Data Storage

Introduction

This document is about storing your files on tape and/or hard disk.  Where you store your data depends primarily on whether you are actively using it in association with computations, or just need it for possible future reference.

Compute systems

Each WestGrid compute system has file systems (such as /home and /global/scratch) for short term storage of files you need for your computations on that system for the time period in which you are doing computations. 

There may also be local scratch space available on the compute nodes.

On most systems home volumes are backed up and scratch volumes are not. If you rely on backups on a particular system, check the QuickStart Guide for that system to make sure that backups are provided.

The RAC (Resource Allocation Committee) does not allocate storage on compute systems.

This storage space is limited, so there are quotas on disk usage.  Quotas may vary by system.

Please move data which you are not actively using elsewhere or remove it.

Refer to the storage section of the QuickStart Guide for the particular system on which you working for more information on such things as the amount of local storage and quotas and backup policies.

Storage facilities

Please only keep active files on the compute systems, store files on the storage systems.

WestGrid has two large storage facilities,  Silo at USask and Bugaboo, at SFU.  The previous storage faciility, Gridstore, is being repurposed in early 2010. Silo is newer and has more space available so we recommend you use Silo for new storage.

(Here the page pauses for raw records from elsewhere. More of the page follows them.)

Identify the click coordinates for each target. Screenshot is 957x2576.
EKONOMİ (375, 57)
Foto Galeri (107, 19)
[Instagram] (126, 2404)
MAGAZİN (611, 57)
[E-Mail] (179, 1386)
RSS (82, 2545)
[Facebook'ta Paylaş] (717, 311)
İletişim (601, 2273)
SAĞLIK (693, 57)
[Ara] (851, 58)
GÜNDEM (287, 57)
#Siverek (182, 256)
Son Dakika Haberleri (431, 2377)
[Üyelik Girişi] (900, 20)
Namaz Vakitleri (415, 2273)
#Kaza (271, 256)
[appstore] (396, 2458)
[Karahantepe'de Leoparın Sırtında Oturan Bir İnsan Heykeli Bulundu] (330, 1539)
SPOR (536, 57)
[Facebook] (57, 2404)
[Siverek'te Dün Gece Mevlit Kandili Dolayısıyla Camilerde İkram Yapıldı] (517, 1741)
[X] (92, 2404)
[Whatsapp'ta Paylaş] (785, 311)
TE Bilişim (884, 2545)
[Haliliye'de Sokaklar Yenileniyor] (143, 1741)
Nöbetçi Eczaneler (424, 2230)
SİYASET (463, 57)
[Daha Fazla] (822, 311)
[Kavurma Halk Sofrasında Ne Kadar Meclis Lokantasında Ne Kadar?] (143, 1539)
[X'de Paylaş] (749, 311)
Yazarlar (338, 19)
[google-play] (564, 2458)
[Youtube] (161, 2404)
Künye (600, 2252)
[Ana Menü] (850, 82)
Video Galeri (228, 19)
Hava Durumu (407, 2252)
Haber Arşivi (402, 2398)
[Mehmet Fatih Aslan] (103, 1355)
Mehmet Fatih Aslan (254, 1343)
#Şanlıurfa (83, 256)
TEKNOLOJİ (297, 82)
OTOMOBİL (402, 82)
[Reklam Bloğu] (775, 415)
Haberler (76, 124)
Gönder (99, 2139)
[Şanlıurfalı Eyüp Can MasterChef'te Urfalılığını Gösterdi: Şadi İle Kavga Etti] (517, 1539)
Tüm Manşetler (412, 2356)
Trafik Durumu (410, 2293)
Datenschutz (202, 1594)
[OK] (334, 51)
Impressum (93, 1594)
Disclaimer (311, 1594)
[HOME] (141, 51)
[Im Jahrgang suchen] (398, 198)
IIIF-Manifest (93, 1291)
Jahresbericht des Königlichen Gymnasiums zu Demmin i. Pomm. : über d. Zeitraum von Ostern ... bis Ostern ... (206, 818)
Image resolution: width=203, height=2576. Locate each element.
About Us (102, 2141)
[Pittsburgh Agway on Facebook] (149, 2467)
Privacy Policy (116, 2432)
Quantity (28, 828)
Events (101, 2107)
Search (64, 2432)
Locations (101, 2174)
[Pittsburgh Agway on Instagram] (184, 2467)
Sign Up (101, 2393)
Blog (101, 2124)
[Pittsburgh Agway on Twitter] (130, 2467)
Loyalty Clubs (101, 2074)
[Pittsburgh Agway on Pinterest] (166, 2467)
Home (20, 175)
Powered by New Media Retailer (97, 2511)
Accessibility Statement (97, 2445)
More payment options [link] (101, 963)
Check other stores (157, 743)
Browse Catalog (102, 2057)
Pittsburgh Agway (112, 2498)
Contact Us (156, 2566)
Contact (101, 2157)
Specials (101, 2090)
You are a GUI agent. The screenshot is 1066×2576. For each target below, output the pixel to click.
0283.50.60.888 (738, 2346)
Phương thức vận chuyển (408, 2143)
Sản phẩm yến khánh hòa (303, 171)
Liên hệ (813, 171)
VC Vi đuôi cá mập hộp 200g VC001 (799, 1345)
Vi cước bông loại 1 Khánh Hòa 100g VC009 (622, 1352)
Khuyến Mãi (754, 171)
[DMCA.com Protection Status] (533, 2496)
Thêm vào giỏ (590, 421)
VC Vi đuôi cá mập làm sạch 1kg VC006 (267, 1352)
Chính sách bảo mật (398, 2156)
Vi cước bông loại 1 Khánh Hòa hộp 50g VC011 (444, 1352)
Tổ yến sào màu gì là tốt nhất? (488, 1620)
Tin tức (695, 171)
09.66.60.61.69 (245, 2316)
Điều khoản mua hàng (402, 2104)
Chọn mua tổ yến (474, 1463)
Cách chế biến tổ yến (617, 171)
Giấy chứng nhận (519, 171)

Users who actively need large amounts of disk (hundreds of GB, say) in association with their day-to-day computations should consider using Bugaboo. 

To transfer files from a WestGrid compute site to a WestGrid storage site, we provide a file transfer utility called gcp which is very efficient.

If you plan to transfer a large amount of data, please contact support first.

The storage facilities provide several levels of protection from the risks of losing your data.  Different volumes have different policies on the number of backup copies kept.  Since keeping more copies is expensive in terms of storage resources used, there are more  usage restrictions on these volumes.  For some you will need an allocation from the RAC to use them.  For all volumes, there are limits to resources used without a RAC allocation.

If you store data on the storage facilities, please delete the copies on compute systems to free up those resources. 

Storage Policies

There is a WestGrid Storage Policy document that we encourage you to read.  The policy document covers appropriate use, allocations, quotas, backups, archives, ownership of data, retention of data, and risks of data loss.


Updated 2010-01-07.